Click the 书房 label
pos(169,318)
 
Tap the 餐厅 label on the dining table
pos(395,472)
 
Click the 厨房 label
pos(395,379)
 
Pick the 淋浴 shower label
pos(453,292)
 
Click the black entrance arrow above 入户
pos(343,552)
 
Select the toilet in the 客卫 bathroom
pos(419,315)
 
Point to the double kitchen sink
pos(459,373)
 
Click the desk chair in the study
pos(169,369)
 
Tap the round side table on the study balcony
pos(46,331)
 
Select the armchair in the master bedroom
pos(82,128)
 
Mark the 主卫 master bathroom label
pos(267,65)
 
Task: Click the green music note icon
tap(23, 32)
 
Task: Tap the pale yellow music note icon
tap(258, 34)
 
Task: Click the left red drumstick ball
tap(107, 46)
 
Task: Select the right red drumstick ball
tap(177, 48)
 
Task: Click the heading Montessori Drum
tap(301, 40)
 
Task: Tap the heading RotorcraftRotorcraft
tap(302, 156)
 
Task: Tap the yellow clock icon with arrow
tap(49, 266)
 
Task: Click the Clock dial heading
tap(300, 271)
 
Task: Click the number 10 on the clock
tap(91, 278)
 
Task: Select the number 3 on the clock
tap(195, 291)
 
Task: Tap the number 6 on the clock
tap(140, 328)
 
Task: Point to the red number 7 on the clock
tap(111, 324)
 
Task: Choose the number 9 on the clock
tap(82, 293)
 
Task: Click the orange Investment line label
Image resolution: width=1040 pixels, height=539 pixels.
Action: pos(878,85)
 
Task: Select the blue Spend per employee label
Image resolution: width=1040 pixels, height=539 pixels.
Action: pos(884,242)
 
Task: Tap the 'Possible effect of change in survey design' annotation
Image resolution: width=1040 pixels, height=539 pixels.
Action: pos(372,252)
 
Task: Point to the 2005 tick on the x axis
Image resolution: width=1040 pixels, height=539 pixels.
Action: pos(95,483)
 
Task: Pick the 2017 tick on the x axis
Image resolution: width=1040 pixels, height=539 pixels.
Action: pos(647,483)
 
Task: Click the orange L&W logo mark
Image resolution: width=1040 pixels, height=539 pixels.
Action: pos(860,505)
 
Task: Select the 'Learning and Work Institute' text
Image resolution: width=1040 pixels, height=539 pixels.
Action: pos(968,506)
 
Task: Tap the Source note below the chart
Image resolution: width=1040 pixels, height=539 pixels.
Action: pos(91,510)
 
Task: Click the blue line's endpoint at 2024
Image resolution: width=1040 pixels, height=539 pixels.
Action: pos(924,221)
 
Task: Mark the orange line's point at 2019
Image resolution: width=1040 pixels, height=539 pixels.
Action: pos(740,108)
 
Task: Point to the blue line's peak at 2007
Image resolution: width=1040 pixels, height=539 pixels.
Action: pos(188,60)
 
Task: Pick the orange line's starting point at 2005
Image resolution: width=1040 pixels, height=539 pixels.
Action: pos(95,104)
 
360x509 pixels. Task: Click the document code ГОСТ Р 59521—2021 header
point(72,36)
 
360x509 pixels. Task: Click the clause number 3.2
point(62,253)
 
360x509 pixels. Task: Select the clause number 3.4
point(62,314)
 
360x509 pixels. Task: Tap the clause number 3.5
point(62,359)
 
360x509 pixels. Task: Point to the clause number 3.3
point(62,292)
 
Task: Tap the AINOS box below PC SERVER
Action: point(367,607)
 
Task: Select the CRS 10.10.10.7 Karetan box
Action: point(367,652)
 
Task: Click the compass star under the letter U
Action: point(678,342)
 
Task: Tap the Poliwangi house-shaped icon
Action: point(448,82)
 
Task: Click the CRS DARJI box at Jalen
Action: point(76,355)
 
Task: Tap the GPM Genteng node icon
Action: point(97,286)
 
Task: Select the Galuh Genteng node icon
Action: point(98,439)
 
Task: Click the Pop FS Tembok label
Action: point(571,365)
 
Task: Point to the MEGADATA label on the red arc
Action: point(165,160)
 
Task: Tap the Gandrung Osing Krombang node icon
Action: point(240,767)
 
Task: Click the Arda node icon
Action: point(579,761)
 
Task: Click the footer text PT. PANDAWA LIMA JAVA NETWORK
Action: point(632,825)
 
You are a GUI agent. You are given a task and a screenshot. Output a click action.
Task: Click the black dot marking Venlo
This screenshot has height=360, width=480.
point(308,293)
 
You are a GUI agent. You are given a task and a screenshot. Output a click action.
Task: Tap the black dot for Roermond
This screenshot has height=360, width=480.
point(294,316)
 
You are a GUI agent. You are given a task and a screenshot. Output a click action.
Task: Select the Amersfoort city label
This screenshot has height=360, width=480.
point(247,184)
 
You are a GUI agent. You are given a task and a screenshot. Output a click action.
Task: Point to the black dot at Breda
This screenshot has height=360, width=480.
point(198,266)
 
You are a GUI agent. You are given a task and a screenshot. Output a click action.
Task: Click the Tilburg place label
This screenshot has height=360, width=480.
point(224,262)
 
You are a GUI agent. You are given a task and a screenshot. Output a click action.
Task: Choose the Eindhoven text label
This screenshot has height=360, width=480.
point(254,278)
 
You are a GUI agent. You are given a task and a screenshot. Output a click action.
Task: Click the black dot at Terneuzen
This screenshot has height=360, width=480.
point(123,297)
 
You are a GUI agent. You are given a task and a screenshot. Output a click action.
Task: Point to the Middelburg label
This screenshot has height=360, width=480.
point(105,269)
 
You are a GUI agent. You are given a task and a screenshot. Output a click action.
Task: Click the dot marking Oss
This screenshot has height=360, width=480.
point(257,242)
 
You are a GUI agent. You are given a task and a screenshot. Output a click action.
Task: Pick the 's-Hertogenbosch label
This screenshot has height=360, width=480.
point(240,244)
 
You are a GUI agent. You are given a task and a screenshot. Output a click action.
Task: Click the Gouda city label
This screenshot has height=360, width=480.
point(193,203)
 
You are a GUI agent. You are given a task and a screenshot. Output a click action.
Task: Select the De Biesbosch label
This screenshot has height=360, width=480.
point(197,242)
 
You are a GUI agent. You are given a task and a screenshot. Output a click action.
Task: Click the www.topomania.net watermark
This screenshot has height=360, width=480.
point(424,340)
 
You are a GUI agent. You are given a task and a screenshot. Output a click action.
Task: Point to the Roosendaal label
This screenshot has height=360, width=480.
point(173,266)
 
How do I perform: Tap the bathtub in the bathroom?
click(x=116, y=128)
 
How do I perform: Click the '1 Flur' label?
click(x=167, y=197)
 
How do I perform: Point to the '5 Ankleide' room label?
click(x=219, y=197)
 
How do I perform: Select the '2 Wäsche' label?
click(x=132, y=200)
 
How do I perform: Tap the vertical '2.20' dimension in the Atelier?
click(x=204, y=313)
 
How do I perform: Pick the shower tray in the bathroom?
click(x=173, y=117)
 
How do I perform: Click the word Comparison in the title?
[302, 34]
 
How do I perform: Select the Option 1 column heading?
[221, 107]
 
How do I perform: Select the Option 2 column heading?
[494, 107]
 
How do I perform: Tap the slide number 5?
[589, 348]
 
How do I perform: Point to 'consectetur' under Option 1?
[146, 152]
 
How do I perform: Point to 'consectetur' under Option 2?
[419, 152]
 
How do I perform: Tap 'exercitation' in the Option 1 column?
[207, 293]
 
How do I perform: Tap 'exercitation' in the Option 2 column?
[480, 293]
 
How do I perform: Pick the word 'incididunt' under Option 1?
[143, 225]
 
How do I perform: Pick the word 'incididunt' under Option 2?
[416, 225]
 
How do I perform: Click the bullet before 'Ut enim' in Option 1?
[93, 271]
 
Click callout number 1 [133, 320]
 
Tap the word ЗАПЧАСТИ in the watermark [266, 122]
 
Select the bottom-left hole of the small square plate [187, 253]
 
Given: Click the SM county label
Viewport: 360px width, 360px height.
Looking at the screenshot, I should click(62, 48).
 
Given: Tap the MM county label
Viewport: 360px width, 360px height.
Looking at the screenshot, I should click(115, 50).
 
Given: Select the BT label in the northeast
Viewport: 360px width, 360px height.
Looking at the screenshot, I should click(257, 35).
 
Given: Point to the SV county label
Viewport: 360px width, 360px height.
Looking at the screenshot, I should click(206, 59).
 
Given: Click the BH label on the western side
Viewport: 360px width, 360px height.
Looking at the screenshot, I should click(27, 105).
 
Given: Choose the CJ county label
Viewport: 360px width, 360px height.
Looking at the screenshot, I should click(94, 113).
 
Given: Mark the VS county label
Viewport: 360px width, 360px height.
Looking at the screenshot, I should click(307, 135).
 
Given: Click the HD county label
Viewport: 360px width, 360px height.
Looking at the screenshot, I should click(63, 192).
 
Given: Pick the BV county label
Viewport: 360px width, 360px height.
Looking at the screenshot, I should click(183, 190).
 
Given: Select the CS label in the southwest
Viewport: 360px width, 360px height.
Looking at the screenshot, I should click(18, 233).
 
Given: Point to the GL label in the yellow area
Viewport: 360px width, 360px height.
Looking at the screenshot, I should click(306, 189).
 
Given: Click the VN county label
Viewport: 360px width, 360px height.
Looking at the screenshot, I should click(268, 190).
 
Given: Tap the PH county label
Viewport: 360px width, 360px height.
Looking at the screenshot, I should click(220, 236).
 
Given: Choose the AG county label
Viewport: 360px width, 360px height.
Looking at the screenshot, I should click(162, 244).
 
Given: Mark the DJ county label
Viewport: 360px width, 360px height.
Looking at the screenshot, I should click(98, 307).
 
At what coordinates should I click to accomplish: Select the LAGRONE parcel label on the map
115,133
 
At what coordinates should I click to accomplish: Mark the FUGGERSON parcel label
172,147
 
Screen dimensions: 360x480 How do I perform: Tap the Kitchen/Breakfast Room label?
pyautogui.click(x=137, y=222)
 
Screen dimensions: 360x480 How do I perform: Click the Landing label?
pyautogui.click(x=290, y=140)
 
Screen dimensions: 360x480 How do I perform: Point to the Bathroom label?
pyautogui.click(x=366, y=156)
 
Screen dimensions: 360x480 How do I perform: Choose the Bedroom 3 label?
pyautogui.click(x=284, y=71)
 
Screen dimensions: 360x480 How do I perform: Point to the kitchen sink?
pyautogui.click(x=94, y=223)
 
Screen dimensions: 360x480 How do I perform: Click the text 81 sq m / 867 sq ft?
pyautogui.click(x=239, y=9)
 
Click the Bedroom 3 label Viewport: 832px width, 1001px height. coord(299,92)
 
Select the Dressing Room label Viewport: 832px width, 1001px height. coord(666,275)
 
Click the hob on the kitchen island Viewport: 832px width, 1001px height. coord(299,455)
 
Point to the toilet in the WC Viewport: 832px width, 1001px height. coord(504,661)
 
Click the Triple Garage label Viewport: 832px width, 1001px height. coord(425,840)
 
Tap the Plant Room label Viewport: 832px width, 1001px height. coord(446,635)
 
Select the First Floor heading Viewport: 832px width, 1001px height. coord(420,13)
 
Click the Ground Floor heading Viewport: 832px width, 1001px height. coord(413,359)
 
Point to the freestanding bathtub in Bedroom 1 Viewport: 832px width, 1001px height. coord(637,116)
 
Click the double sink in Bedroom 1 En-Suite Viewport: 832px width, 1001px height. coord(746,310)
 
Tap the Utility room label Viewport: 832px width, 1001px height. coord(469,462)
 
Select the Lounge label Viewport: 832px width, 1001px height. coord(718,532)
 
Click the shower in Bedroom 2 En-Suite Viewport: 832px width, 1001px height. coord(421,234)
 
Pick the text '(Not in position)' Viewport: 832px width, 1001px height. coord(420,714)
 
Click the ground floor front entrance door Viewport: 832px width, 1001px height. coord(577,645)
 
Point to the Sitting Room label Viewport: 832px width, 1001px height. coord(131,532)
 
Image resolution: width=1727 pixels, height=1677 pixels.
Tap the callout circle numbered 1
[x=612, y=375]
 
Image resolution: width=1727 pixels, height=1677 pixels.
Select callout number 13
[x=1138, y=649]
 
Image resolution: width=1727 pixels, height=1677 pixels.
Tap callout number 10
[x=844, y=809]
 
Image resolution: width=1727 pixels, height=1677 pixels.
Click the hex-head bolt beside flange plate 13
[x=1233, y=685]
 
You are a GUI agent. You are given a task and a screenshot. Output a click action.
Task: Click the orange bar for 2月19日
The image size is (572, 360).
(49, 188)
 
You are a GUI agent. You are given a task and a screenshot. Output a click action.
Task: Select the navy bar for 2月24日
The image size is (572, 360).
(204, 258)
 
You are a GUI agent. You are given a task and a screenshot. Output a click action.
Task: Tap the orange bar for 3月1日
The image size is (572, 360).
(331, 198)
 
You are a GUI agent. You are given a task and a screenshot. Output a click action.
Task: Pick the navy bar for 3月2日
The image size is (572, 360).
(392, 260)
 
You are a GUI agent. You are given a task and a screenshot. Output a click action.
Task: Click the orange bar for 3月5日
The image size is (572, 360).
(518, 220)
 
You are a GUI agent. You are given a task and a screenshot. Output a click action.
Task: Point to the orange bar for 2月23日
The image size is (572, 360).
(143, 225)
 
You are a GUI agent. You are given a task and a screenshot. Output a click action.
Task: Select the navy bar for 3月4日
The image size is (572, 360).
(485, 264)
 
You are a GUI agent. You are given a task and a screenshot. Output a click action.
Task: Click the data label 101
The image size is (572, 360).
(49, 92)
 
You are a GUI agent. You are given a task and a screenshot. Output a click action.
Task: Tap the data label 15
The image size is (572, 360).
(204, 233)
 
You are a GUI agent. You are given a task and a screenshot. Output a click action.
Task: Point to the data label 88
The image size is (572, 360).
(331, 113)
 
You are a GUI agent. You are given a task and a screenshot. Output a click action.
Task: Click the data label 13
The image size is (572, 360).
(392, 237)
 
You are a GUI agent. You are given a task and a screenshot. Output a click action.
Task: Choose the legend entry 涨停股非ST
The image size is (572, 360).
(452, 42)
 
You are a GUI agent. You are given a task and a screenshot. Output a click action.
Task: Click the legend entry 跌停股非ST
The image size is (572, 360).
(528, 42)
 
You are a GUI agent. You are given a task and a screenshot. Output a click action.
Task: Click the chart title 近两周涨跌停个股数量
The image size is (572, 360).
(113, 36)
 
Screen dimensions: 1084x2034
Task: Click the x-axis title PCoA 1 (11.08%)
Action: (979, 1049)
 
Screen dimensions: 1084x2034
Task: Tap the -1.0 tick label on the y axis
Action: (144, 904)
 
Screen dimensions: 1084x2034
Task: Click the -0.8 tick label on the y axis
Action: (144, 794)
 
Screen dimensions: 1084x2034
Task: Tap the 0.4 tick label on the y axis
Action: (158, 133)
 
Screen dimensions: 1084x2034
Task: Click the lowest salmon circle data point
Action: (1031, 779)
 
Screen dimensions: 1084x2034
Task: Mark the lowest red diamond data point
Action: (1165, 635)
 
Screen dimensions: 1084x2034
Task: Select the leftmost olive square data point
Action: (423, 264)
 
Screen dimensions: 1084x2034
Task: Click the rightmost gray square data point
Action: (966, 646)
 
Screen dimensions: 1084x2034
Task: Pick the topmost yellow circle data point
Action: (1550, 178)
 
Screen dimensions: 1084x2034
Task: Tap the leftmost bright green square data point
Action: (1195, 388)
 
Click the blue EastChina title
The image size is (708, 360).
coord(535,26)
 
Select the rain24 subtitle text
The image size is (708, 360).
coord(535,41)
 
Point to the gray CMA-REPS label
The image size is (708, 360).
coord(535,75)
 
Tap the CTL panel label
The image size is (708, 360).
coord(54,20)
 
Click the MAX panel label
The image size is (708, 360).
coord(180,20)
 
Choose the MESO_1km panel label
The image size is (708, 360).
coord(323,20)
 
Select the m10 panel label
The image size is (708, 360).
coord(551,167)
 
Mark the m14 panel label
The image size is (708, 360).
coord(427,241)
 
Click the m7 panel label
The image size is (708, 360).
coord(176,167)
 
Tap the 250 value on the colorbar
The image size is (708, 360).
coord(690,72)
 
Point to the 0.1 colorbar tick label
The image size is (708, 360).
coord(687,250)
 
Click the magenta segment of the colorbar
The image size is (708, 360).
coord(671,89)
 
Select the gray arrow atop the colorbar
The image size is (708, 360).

» Written exercise
Reproduce the records above without alteration, from their beginning through the line containing "Action: pos(372,252)", with that line included.

» Result of this exercise
Click the 书房 label
pos(169,318)
 
Tap the 餐厅 label on the dining table
pos(395,472)
 
Click the 厨房 label
pos(395,379)
 
Pick the 淋浴 shower label
pos(453,292)
 
Click the black entrance arrow above 入户
pos(343,552)
 
Select the toilet in the 客卫 bathroom
pos(419,315)
 
Point to the double kitchen sink
pos(459,373)
 
Click the desk chair in the study
pos(169,369)
 
Tap the round side table on the study balcony
pos(46,331)
 
Select the armchair in the master bedroom
pos(82,128)
 
Mark the 主卫 master bathroom label
pos(267,65)
 
Task: Click the green music note icon
tap(23, 32)
 
Task: Tap the pale yellow music note icon
tap(258, 34)
 
Task: Click the left red drumstick ball
tap(107, 46)
 
Task: Select the right red drumstick ball
tap(177, 48)
 
Task: Click the heading Montessori Drum
tap(301, 40)
 
Task: Tap the heading RotorcraftRotorcraft
tap(302, 156)
 
Task: Tap the yellow clock icon with arrow
tap(49, 266)
 
Task: Click the Clock dial heading
tap(300, 271)
 
Task: Click the number 10 on the clock
tap(91, 278)
 
Task: Select the number 3 on the clock
tap(195, 291)
 
Task: Tap the number 6 on the clock
tap(140, 328)
 
Task: Point to the red number 7 on the clock
tap(111, 324)
 
Task: Choose the number 9 on the clock
tap(82, 293)
 
Task: Click the orange Investment line label
Image resolution: width=1040 pixels, height=539 pixels.
Action: pos(878,85)
 
Task: Select the blue Spend per employee label
Image resolution: width=1040 pixels, height=539 pixels.
Action: pos(884,242)
 
Task: Tap the 'Possible effect of change in survey design' annotation
Image resolution: width=1040 pixels, height=539 pixels.
Action: pos(372,252)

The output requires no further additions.